WHAT YOU WILL DO:
Rewrite the part that opens with the line containing "Task: Click the 清空 button" and closes with the line containing "point(17,128)", changing "screenshot" to "image" and keeping everything else the same.

Extracted data entries:
● ● ● ● ●

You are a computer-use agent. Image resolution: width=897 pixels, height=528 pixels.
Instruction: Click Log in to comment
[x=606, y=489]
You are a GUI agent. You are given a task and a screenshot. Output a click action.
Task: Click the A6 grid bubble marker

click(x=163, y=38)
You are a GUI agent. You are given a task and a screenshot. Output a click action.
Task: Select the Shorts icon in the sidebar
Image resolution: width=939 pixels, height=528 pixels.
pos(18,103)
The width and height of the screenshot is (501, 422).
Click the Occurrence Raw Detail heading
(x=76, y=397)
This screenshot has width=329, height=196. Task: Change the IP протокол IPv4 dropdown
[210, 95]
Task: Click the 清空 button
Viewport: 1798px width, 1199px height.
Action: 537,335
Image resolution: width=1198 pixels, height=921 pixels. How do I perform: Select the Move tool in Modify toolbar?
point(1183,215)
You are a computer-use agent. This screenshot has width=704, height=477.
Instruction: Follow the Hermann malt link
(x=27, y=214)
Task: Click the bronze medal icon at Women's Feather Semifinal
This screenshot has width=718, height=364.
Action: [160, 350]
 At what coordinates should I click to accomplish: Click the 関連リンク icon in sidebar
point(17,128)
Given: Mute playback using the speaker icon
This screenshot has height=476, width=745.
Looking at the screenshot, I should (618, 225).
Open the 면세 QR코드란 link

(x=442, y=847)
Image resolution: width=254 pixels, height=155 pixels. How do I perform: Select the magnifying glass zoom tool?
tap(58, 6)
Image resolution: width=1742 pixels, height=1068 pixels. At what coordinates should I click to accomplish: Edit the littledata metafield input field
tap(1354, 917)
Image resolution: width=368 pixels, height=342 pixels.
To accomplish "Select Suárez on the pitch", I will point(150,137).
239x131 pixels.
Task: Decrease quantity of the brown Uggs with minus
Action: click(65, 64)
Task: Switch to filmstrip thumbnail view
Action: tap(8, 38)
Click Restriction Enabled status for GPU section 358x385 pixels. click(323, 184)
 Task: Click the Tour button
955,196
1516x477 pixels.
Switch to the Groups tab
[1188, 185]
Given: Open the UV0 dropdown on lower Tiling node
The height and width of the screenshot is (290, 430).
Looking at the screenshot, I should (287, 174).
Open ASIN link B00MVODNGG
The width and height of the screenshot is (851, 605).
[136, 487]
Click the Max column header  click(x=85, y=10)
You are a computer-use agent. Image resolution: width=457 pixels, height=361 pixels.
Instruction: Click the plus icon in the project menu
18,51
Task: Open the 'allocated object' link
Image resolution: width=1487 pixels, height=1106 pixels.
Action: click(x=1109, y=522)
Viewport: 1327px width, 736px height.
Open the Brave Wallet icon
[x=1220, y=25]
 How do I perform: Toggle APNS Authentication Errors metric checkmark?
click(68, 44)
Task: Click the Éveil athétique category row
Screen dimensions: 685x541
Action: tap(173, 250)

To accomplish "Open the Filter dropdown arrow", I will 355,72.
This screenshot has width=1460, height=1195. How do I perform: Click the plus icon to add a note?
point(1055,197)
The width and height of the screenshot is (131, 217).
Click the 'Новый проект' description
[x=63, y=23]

● ● ● ● ●

SOLUTION TO THIS TASK:
Task: Click the 清空 button
Viewport: 1798px width, 1199px height.
Action: 537,335
Image resolution: width=1198 pixels, height=921 pixels. How do I perform: Select the Move tool in Modify toolbar?
point(1183,215)
You are a computer-use agent. This image has width=704, height=477.
Instruction: Follow the Hermann malt link
(x=27, y=214)
Task: Click the bronze medal icon at Women's Feather Semifinal
This image has width=718, height=364.
Action: [160, 350]
 At what coordinates should I click to accomplish: Click the 関連リンク icon in sidebar
point(17,128)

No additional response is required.